Familiares das vítimas de chacina em Mogi das Cruzes vão ao IML fazer o reconhecimento dos corpos. Foto: Gustavo Oliveira/ Democratize

Após suspeita de chacina, PM é acusada de ameaçar familiares de vítimas

Depois da confirmação de que os cinco corpos encontrados em uma mata na Estrada Taquarussu, em Mogi das Cruzes, no último domingo (6), eram dos jovens desaparecidos na região de Ribeirão Pires, há mais de duas semanas, familiares das vítimas têm reclamado de ameaças que estariam vindo por parte da Polícia Militar do Estado de São Paulo, provável envolvida no crime.

Os jovens desapareceram quando saíram do Jardim Rodolfo Pirani (zona leste de SP), onde viviam, para uma festa na cidade de Ribeirão Pires. Agora, com a confirmação de suas mortes e denúncias de que o crime seria uma chacina praticada pela PM, as famílias têm notado que carros e motos não identificados, além de viaturas de polícia, estão rondando e parando conhecidos das vítimas na rua. Segundo informações cedidas ao Democratize, um dos parentes cujo nome não será identificado à imprensa relatou que, na noite da última segunda-feira (7), um policial havia tomado seu celular para ver a galeria de fotos e sua relação com um dos jovens assassinados. Em seguida, passou a ameaçá-lo de morte.

O Condepe (Conselho Estadual em Defesa da Pessoa) deve ouvir familiares das vítimas nos próximos dias, além de formalizar o pedido de entrada no PPCAAM (Programa de Proteção a Crianças e Adolescentes Ameaçados de Morte), em especial atenção a um garoto de 13 anos que também foi ameaçado.

A chacina teria sido feita por policiais militares como vingança à morte de um GCM (Guarda Civil Metropolitano). Segundo a Ponte Jornalismo, as cápsulas das pistolas .40 (arma de uso restrito das forças de segurança) utilizadas no crime pertencem a dois lotes comprados pela PM de SP da CBC (Companhia Brasileira de Cartuchos).

Dois corpos já foram identificados pelo IML, os outros três ainda passam por procedimentos dos legistas. Foto: Gustavo Oliveira/Democratize
Dois corpos já foram identificados pelo IML, os outros três ainda passam por procedimentos dos legistas. Foto: Gustavo Oliveira/Democratize

Os corpos encontrados estavam com queimaduras e em estado avançado de decomposição, pois foi jogado cal para acelerar o processo.  Já foi confirmado pelo IML Central (Instituto Médico Legal) o reconhecimento dos corpos de Caíque Henrique Machado (18 anos) e Robson Donato de Paula (16 anos). Faltam Cesar Augusto Gomes (19), Jonathan Moreira (18 anos), e Jones Ferreira Araujo (30 anos); este último seria o motorista do carro no momento da chacina).

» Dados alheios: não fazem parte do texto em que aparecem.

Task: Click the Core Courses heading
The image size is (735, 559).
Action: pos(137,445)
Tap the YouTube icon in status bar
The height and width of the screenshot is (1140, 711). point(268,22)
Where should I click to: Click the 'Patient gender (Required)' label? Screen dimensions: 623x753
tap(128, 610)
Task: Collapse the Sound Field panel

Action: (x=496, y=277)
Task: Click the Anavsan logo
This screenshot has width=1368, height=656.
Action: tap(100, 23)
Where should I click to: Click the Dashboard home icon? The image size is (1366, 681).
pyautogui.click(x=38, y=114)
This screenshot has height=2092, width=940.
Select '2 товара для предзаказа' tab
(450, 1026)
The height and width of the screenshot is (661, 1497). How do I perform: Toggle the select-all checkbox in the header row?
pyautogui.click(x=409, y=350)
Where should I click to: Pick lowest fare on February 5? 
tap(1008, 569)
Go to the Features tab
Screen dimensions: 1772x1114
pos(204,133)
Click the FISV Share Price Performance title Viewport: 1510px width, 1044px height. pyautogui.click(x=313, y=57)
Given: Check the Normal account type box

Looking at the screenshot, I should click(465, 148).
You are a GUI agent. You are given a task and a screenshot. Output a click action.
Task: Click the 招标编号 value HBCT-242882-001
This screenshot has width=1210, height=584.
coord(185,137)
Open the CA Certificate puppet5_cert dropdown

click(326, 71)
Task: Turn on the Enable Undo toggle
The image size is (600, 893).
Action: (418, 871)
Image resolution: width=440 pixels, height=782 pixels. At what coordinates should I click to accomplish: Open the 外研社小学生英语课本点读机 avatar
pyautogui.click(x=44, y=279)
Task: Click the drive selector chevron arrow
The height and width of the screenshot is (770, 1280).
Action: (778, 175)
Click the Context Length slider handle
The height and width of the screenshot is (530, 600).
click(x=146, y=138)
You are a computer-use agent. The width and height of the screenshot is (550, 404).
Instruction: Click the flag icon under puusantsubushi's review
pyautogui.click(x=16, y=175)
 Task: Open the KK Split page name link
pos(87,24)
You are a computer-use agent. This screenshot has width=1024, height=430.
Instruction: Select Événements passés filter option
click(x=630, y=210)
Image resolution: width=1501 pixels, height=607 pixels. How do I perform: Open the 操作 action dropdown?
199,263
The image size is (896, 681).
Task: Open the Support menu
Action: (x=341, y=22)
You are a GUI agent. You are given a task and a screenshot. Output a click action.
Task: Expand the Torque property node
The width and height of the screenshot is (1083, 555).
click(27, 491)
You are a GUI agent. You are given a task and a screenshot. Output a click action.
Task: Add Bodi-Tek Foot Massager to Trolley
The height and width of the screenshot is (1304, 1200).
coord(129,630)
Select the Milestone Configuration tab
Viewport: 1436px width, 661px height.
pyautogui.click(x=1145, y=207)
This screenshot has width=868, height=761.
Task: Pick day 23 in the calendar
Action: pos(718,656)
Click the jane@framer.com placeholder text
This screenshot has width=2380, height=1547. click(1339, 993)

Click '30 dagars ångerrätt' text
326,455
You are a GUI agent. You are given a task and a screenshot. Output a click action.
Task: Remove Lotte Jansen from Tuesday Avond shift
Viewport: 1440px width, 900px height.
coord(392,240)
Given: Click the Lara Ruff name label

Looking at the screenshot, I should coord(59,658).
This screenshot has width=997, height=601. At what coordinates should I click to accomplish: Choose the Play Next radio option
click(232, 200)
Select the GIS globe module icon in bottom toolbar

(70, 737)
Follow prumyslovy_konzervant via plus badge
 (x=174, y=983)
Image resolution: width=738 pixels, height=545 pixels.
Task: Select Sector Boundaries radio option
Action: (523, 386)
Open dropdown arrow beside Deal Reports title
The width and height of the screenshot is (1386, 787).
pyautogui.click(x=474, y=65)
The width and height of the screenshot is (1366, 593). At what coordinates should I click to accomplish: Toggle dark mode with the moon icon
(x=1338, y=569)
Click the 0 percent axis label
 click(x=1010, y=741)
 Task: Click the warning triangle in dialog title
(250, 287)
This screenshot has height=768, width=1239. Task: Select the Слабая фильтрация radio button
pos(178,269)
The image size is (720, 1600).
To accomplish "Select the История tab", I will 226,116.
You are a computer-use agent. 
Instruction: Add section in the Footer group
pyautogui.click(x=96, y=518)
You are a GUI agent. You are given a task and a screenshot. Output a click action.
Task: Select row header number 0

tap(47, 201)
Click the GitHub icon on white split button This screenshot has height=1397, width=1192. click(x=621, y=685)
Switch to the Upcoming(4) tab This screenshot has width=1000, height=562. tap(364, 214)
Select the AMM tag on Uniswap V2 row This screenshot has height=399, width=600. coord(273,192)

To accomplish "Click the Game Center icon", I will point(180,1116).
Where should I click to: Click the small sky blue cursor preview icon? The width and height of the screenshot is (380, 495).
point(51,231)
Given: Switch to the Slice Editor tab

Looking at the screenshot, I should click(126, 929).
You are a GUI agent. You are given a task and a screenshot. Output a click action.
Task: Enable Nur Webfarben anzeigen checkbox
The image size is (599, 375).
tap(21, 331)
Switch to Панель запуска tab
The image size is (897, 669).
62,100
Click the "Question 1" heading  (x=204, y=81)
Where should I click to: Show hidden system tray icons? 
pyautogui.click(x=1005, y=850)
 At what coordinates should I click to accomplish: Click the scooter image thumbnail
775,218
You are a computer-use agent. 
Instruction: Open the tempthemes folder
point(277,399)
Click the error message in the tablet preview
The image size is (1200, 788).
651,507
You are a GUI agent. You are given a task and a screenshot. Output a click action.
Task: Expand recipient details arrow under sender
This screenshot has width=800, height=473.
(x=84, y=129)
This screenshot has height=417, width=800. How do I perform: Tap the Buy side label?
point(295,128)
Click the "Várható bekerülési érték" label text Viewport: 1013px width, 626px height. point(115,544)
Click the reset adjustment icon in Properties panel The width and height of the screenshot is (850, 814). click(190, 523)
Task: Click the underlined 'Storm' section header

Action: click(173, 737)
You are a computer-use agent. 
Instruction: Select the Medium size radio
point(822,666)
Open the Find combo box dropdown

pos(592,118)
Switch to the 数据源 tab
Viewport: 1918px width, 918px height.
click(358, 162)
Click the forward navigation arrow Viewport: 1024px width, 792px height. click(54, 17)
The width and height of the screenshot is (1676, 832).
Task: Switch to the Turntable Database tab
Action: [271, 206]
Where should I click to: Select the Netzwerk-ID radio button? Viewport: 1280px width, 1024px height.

A PM de São Paulo matou 5.097 pessoas entre 2004 e 2014. No mesmo período, grupos como Farc e Exército de Libertação Nacional mataram 1.256 pessoas. Mas, mesmo com o número elevado de dados, há pouco mais de um ano, o governador do estado Geraldo Alckmin, anunciou sigilo que varia 5 até 15 anos para 26 assuntos da Polícia Militar. Com o decreto, fica impossível que cidadãos confrontem a distribuição do efetivo policial de acordo com o mapa dos bairros onde há mais registros de crimes, ou avaliar o tipo de treinamento que os policiais recebem, por exemplo.

A Secretaria de Segurança Pública já anunciou que O TJM (Tribunal de Justiça Militar do Estado de São Paulo) decretou segredo de Justiça também neste caso dos cinco jovens assassinados.

A Agência Democratize acompanhou, no ano passado, a chacina de Osasco, que matou 23 pessoas e feriu outras 7. Até o momento, oito pessoas foram presas, mas quatro prisões foram revogadas. O inquérito segue aberto.

Ato em repúdio ao crime

Para denunciar a violência policial e a morte de cinco jovens, que tiveram seus corpos encontrados nesta segunda (7) na Grande São Paulo, movimentos negros se reúnem nesta quinta-feira (10), à partir das 18h, em vigília no Largo São Francisco, região central da capital paulista. O ato quer chamar a atenção do governo estadual e da população para o “genocídio” da juventude negra. A ONG Rio de Paz também está acompanhando de perto e, nos próximos dias, lançará a campanha #QuemMatou5, para reforçar o pedido de apuração célere, independente de quem foram os responsáveis pelo crime.